Like all Corsair mice, the Harpoon makes use of the excellent iCUE software interface. Corsair’s software package is extremely intuitive and requires next to no prior mouse tech experience to master it. ICUE allows users to reprogram buttons, create profiles, adjust the RGB, and change the DPI levels in order to create the perfect peripheral for your gaming needs.
iCUE certainly has more customizable options than other leading mouse software packages. The RGB profiles that iCUE allows for are much more unique than any of the other manufacturer software. You can even monitor your CPU and GPU temperatures via the iCUE’s dashboard.
All being said, if you aren’t into your customization, then you can just as easily plug this thing in and play with the defaults built into the mouse.
Mouse Performance and Sensor
Ultimately, we want to know how the Corsair Harpoon RGB Wireless Gaming mouse performs in the heat of battle. We put the Harpoon through its paces in a few different scenarios to see how it compares to other leading mice in the same price bracket. The results were pleasantly surprising.
Firstly, let’s get the price out of the way. Gaming mice have been increasing in price for years now, and a top tier mouse can set you back in advance of $150. I know, frightening.
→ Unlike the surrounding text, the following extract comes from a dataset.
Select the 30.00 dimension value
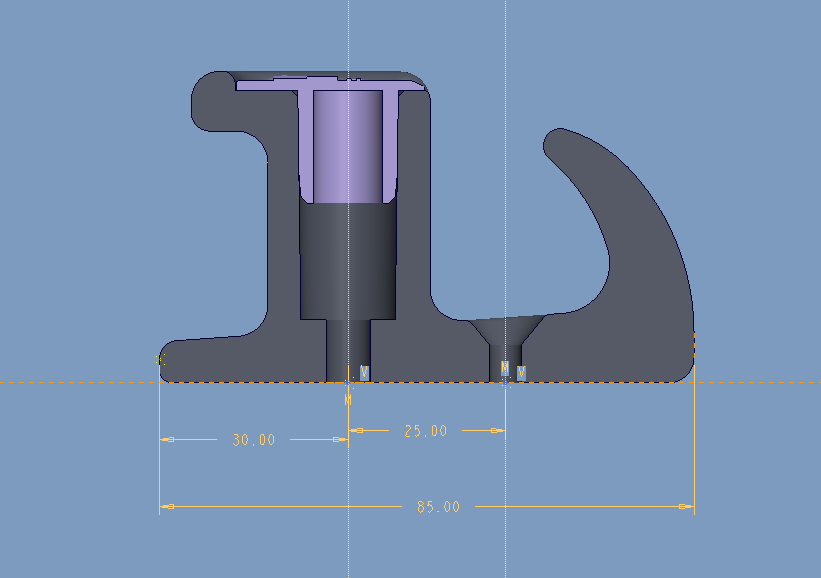Image resolution: width=821 pixels, height=578 pixels. [253, 440]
However, Corsair has somehow managed to design a budget level mouse that not only boasts an impressive sensor but also boasts wireless connectivity as well. By budget, I mean under $60 for anyone wondering.
The sensor is the PMW3325 which is pretty decent when you consider the price of the Harpoon. It is worth mentioning that similarly priced mice without wireless technology would probably come sporting a slightly better sensor. However, with the main purpose of this mouse being wireless and RGB, the sensor isn’t half bad.
I tested the Harpoon in games such as PUBG, CS: GO, World of Warcraft, Fortnite, and Overwatch. To my surprise, it handled most of them pretty nicely. As far as the FPS games were concerned, even though I wasn’t fully comfortable with the Harpoon’s size, I still managed to get some good gameplay thanks to the grippy nature of the mouse and its accurate sensor. The mouse was light enough to allow for quick reaction shots but also had just enough weight to allow for long-range accuracy.
The battery is another area worthy of praise thanks to its impressive full charge life span. Corsair says the Harpoon has a maximum battery life of 60 hours which is pretty good. When the mouse arrived, I plugged in the dongle immediately, which was a couple of weeks ago. I have yet to charge the mouse once. The wireless connection can be either Bluetooth or 2.4G wireless, both of which work seamlessly. I encountered zero input lag and no sensor jitter either.
And so, we come to the big question, should you go out and spend your hard-earned cash on this gaming mouse? Well, that really depends on a number of different factors.
If what you’re looking for is a mouse that falls under $50 price range, has a decent sensor, and is wireless, I feel you’re really going to struggle to find anything much better than this! That being said, if you play MMO type games, this probably isn’t the mouse for you. The same can be said for people with fairly large hands as well.
Ultimately, it’s a great little mouse with good build quality and a nice touch of flashy RGB to boot. Is it the right mouse for me? Probably not. It might be the right one for you, though.